- _WHAT YOU HAVE TO DO_
Copy the records from the line containing "Task: Click Eau de Parfum text on the box" up to and including the line containing "point(182,447)", reproducing each line precisely as it stands.

- _GIVEN INFORMATION_
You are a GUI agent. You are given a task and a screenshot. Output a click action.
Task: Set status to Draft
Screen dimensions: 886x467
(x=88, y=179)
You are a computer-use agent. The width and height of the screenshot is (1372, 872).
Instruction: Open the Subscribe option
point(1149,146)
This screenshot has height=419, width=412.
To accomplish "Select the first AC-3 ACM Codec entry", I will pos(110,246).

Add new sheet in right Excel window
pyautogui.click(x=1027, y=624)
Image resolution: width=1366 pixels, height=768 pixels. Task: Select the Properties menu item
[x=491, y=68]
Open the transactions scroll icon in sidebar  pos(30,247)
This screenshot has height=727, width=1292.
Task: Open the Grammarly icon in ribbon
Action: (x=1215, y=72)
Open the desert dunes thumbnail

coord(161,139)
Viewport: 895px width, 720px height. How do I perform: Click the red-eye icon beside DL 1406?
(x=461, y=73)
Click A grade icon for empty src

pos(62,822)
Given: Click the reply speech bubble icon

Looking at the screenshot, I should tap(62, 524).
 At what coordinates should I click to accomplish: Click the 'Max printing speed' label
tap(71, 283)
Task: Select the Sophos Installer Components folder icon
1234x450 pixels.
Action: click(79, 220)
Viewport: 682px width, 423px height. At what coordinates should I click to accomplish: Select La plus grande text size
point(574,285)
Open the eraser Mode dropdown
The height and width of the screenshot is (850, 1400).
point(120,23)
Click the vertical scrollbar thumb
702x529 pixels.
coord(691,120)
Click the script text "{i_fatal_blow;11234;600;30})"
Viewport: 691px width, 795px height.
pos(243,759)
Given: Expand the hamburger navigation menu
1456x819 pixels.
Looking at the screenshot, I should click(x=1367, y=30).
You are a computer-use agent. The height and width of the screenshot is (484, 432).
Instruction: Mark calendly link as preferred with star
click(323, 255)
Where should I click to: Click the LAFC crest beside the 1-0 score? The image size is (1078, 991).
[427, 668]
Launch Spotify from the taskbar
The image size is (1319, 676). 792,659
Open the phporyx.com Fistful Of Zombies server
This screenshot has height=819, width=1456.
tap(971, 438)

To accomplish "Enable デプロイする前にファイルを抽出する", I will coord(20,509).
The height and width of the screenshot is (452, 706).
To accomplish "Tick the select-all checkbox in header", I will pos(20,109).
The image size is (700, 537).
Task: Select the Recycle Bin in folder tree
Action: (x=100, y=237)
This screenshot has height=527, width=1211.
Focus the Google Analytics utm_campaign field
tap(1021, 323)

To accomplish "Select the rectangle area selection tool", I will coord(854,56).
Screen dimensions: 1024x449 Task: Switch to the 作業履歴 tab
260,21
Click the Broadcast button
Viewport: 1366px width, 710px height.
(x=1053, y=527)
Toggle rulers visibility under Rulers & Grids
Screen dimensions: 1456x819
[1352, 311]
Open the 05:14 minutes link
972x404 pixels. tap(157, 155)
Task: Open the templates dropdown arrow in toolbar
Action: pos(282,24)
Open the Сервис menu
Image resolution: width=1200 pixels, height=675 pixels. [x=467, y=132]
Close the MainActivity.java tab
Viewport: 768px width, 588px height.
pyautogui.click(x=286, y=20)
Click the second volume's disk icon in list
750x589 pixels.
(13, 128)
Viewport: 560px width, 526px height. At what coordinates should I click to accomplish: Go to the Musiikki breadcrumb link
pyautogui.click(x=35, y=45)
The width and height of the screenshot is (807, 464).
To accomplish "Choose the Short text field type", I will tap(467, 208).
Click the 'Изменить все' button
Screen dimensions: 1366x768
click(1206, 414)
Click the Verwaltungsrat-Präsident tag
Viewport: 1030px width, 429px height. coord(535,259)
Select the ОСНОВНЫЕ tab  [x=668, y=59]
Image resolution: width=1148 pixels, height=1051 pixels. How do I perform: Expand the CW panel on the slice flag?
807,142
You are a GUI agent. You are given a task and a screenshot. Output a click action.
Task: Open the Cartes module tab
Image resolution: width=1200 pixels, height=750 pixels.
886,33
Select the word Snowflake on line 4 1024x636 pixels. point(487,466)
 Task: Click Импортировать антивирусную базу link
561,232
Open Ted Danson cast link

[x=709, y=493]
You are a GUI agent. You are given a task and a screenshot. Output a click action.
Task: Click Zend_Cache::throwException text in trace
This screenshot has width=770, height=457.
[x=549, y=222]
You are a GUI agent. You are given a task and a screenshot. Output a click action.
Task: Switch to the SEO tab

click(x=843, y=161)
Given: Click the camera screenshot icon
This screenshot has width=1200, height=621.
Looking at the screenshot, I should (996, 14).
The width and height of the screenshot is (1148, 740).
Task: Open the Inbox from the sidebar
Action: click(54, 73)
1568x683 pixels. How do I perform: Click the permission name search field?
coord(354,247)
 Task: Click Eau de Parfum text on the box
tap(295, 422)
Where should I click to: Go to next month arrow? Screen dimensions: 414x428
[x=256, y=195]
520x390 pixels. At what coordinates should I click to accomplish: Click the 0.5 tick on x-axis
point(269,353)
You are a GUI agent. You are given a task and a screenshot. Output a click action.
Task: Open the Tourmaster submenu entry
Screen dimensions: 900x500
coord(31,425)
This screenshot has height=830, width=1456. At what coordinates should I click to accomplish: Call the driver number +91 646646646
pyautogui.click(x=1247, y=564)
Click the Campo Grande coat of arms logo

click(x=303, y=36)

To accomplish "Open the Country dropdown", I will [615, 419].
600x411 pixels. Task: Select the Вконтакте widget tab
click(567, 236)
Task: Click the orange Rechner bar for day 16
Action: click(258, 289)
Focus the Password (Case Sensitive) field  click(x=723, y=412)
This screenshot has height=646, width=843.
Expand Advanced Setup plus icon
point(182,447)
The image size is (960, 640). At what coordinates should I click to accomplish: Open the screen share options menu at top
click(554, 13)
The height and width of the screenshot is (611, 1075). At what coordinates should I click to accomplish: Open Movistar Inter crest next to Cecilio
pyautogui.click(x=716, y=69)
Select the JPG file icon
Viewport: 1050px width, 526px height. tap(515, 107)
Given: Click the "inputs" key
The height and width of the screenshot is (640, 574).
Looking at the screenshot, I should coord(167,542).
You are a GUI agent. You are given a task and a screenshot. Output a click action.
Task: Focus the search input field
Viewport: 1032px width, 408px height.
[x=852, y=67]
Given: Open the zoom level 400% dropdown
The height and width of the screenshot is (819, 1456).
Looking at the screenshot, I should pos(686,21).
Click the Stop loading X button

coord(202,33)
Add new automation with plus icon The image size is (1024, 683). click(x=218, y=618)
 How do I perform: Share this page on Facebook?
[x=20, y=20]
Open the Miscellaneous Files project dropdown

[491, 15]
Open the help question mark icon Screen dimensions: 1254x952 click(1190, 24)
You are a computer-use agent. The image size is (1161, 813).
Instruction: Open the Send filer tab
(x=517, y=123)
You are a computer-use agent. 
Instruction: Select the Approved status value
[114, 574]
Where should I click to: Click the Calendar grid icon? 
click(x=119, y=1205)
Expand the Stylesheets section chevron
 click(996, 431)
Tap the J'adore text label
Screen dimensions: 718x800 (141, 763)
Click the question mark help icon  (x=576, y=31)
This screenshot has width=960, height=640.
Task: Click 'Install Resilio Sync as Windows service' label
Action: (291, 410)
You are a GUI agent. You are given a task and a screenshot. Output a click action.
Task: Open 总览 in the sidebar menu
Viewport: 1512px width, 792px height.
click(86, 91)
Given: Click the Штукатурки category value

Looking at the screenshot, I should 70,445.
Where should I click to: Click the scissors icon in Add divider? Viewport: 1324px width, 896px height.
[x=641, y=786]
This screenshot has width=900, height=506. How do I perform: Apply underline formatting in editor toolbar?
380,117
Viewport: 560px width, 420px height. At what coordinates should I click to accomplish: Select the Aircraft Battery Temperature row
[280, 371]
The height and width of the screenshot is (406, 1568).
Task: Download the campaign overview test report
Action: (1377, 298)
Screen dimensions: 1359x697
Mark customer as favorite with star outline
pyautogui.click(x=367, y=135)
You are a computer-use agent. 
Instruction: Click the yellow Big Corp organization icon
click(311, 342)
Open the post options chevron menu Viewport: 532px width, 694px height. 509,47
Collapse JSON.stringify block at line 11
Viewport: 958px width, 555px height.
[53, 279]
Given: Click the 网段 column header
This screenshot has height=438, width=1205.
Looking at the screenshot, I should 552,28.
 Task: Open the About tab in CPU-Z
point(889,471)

- _COMPLETED EXERCISE_
 Task: Click Eau de Parfum text on the box
tap(295, 422)
Where should I click to: Go to next month arrow? Screen dimensions: 414x428
[x=256, y=195]
520x390 pixels. At what coordinates should I click to accomplish: Click the 0.5 tick on x-axis
point(269,353)
You are a GUI agent. You are given a task and a screenshot. Output a click action.
Task: Open the Tourmaster submenu entry
Screen dimensions: 900x500
coord(31,425)
This screenshot has height=830, width=1456. At what coordinates should I click to accomplish: Call the driver number +91 646646646
pyautogui.click(x=1247, y=564)
Click the Campo Grande coat of arms logo

click(x=303, y=36)

To accomplish "Open the Country dropdown", I will [615, 419].
600x411 pixels. Task: Select the Вконтакте widget tab
click(567, 236)
Task: Click the orange Rechner bar for day 16
Action: click(258, 289)
Focus the Password (Case Sensitive) field  click(x=723, y=412)
This screenshot has height=646, width=843.
Expand Advanced Setup plus icon
point(182,447)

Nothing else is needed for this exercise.